BEGIN
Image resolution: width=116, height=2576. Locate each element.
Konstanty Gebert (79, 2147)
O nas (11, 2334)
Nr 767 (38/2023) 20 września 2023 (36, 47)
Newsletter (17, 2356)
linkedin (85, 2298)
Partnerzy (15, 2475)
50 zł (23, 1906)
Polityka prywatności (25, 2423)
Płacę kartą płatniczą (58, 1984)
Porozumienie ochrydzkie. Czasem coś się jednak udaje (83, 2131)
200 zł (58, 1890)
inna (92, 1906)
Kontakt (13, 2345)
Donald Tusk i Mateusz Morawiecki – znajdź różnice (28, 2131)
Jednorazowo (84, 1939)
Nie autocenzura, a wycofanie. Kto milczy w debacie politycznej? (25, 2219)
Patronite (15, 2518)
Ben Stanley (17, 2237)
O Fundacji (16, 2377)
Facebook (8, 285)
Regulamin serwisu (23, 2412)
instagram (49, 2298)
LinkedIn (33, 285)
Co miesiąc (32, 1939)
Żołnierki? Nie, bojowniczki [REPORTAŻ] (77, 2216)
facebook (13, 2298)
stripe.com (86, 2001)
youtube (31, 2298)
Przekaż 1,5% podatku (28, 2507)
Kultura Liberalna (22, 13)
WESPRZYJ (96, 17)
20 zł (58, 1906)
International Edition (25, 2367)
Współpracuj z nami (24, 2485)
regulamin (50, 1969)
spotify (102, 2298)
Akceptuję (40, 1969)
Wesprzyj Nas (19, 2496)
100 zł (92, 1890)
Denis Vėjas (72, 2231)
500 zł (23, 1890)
END
BEGIN
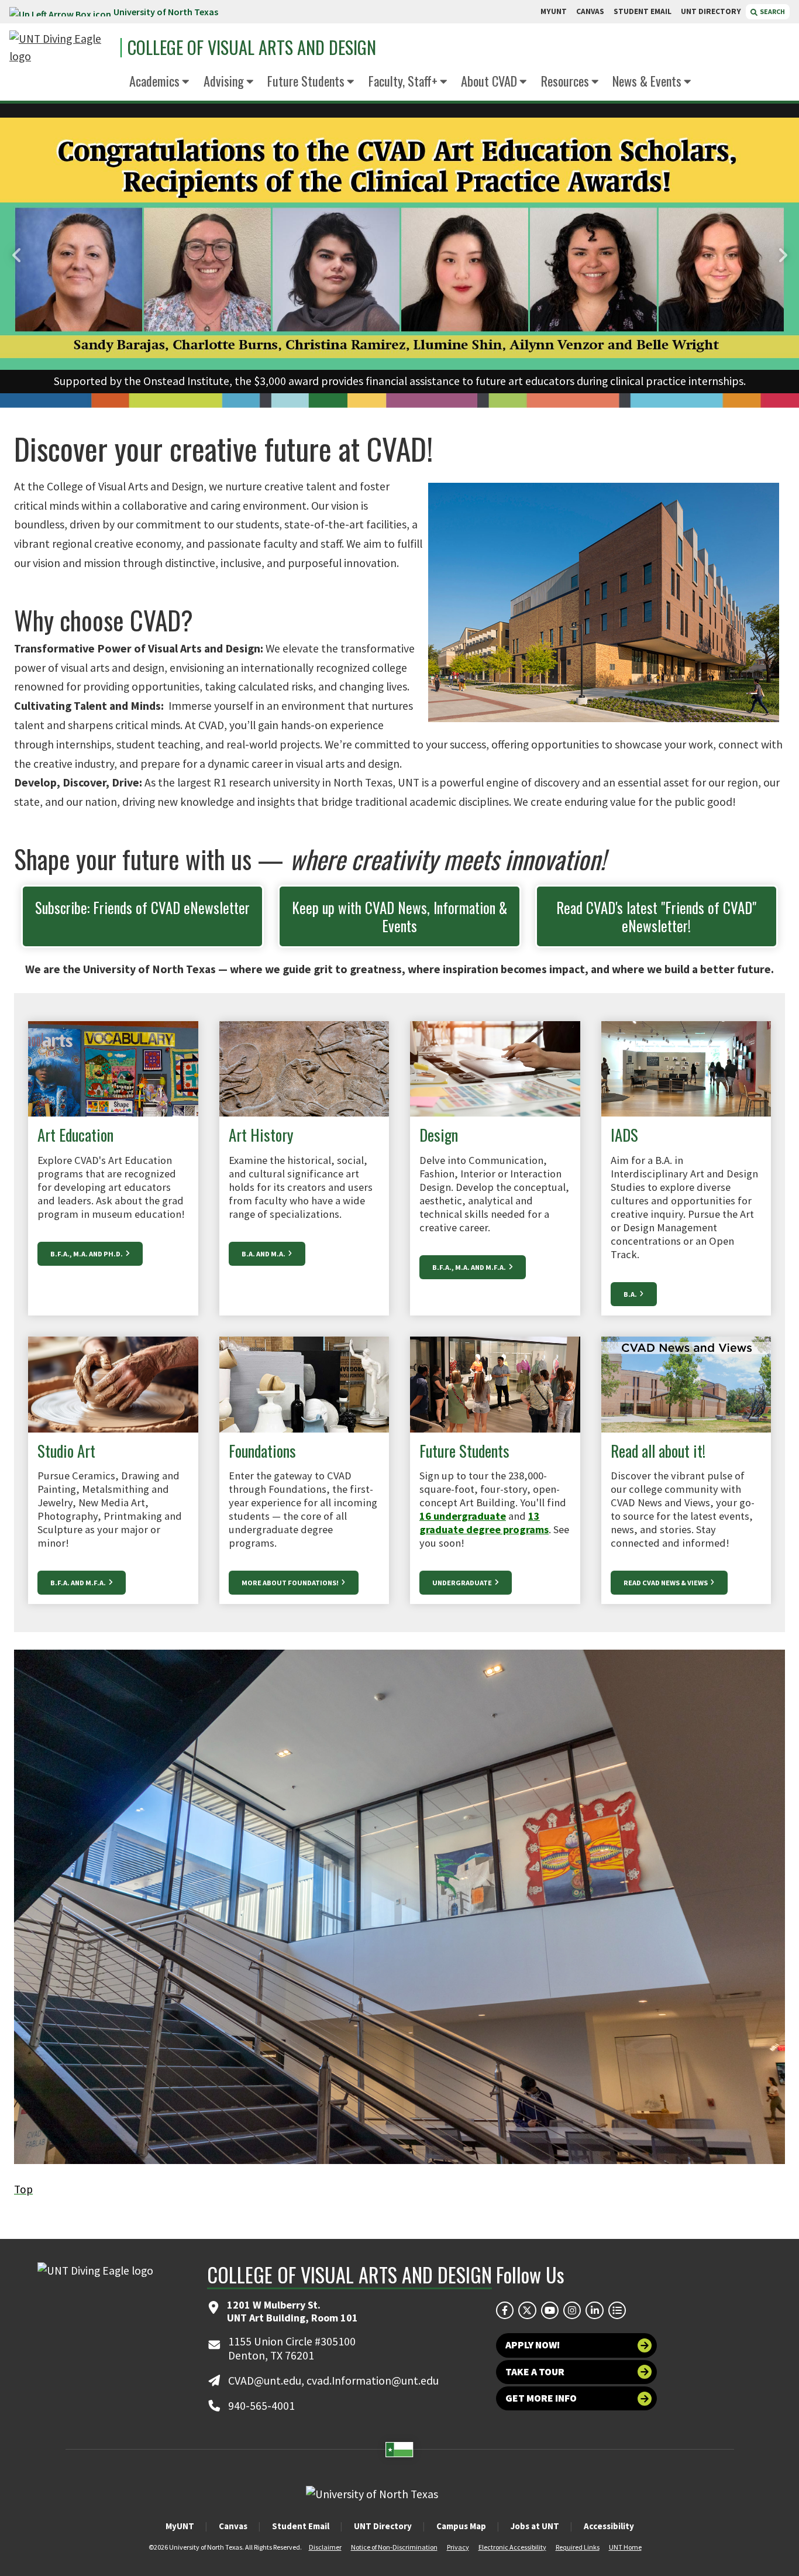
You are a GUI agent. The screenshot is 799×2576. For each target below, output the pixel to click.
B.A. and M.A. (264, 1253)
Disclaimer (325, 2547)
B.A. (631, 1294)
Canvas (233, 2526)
END
**Aim of the task**
How many lines in the records above contain the word "each"? Reply with the number and nothing more.

**Written answer**
2